---- DATA SUPPLIED

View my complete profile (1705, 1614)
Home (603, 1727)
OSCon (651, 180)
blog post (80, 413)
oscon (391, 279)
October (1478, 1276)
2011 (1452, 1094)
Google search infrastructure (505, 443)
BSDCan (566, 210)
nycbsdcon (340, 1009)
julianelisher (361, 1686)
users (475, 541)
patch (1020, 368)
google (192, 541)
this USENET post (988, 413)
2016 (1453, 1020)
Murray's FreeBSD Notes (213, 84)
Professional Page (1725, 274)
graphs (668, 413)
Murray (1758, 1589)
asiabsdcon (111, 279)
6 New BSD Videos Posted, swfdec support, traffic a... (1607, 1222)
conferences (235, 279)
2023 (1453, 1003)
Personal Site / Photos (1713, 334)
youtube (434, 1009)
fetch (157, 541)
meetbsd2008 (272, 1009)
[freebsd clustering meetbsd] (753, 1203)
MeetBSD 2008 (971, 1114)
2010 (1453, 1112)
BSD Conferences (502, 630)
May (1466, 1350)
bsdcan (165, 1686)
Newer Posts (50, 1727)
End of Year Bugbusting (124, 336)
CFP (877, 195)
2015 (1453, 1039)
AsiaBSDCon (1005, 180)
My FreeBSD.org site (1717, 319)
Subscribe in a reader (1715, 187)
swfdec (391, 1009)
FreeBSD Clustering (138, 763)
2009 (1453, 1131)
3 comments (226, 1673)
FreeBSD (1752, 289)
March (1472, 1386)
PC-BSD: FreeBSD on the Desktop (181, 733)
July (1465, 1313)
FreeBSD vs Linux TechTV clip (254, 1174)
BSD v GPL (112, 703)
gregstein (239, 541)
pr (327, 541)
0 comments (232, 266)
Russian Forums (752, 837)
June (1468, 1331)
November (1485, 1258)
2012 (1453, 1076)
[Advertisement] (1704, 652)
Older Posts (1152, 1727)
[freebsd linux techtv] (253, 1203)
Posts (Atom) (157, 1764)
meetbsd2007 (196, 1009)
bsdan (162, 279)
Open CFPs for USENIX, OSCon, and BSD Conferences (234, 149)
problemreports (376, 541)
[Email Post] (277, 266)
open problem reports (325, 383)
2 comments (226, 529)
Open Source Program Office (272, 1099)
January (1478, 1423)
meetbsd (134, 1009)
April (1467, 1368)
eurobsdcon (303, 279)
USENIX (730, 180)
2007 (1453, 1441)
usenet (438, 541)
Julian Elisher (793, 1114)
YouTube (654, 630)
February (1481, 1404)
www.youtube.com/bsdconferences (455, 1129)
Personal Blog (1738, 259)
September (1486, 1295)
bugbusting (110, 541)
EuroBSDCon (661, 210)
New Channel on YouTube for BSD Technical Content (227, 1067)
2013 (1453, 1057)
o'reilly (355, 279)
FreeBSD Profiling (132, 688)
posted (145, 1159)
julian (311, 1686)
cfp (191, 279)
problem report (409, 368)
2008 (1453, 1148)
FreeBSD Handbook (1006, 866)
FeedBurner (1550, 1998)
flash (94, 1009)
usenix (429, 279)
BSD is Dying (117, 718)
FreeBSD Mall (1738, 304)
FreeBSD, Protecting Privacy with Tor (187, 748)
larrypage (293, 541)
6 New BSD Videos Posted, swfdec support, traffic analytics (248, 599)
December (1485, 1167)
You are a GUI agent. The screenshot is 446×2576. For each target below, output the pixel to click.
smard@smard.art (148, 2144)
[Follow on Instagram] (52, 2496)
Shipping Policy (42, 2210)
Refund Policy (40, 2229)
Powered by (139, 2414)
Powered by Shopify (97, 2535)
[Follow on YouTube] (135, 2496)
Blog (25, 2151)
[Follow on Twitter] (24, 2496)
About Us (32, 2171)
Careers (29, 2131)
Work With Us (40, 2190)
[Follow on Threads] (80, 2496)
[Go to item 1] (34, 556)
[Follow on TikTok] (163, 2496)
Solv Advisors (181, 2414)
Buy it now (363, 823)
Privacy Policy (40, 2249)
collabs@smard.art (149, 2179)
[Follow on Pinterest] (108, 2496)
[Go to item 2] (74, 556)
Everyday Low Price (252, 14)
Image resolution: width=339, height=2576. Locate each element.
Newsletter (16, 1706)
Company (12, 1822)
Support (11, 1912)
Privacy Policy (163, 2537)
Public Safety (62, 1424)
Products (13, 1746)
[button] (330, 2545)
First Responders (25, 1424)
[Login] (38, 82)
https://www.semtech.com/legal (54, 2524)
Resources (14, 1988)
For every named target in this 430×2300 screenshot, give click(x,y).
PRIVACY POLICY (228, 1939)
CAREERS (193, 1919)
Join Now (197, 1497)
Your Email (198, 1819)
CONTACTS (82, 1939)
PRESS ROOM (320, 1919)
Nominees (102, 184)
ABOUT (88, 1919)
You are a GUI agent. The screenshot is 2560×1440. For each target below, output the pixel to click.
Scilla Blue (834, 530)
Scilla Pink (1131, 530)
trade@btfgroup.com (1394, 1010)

--------

The expected output is the run of lines from the one holding "You are a GUI agent. The screenshot is 446×2576." to the last line of the entries above, each reproduced character for character.

ANSWER FOR THE TASK ::
You are a GUI agent. The screenshot is 446×2576. For each target below, output the pixel to click.
smard@smard.art (148, 2144)
[Follow on Instagram] (52, 2496)
Shipping Policy (42, 2210)
Refund Policy (40, 2229)
Powered by (139, 2414)
Powered by Shopify (97, 2535)
[Follow on YouTube] (135, 2496)
Blog (25, 2151)
[Follow on Twitter] (24, 2496)
About Us (32, 2171)
Careers (29, 2131)
Work With Us (40, 2190)
[Follow on Threads] (80, 2496)
[Go to item 1] (34, 556)
[Follow on TikTok] (163, 2496)
Solv Advisors (181, 2414)
Buy it now (363, 823)
Privacy Policy (40, 2249)
collabs@smard.art (149, 2179)
[Follow on Pinterest] (108, 2496)
[Go to item 2] (74, 556)
Everyday Low Price (252, 14)
Image resolution: width=339, height=2576. Locate each element.
Newsletter (16, 1706)
Company (12, 1822)
Support (11, 1912)
Privacy Policy (163, 2537)
Public Safety (62, 1424)
Products (13, 1746)
[button] (330, 2545)
First Responders (25, 1424)
[Login] (38, 82)
https://www.semtech.com/legal (54, 2524)
Resources (14, 1988)
For every named target in this 430×2300 screenshot, give click(x,y).
PRIVACY POLICY (228, 1939)
CAREERS (193, 1919)
Join Now (197, 1497)
Your Email (198, 1819)
CONTACTS (82, 1939)
PRESS ROOM (320, 1919)
Nominees (102, 184)
ABOUT (88, 1919)
You are a GUI agent. The screenshot is 2560×1440. For each target below, output the pixel to click.
Scilla Blue (834, 530)
Scilla Pink (1131, 530)
trade@btfgroup.com (1394, 1010)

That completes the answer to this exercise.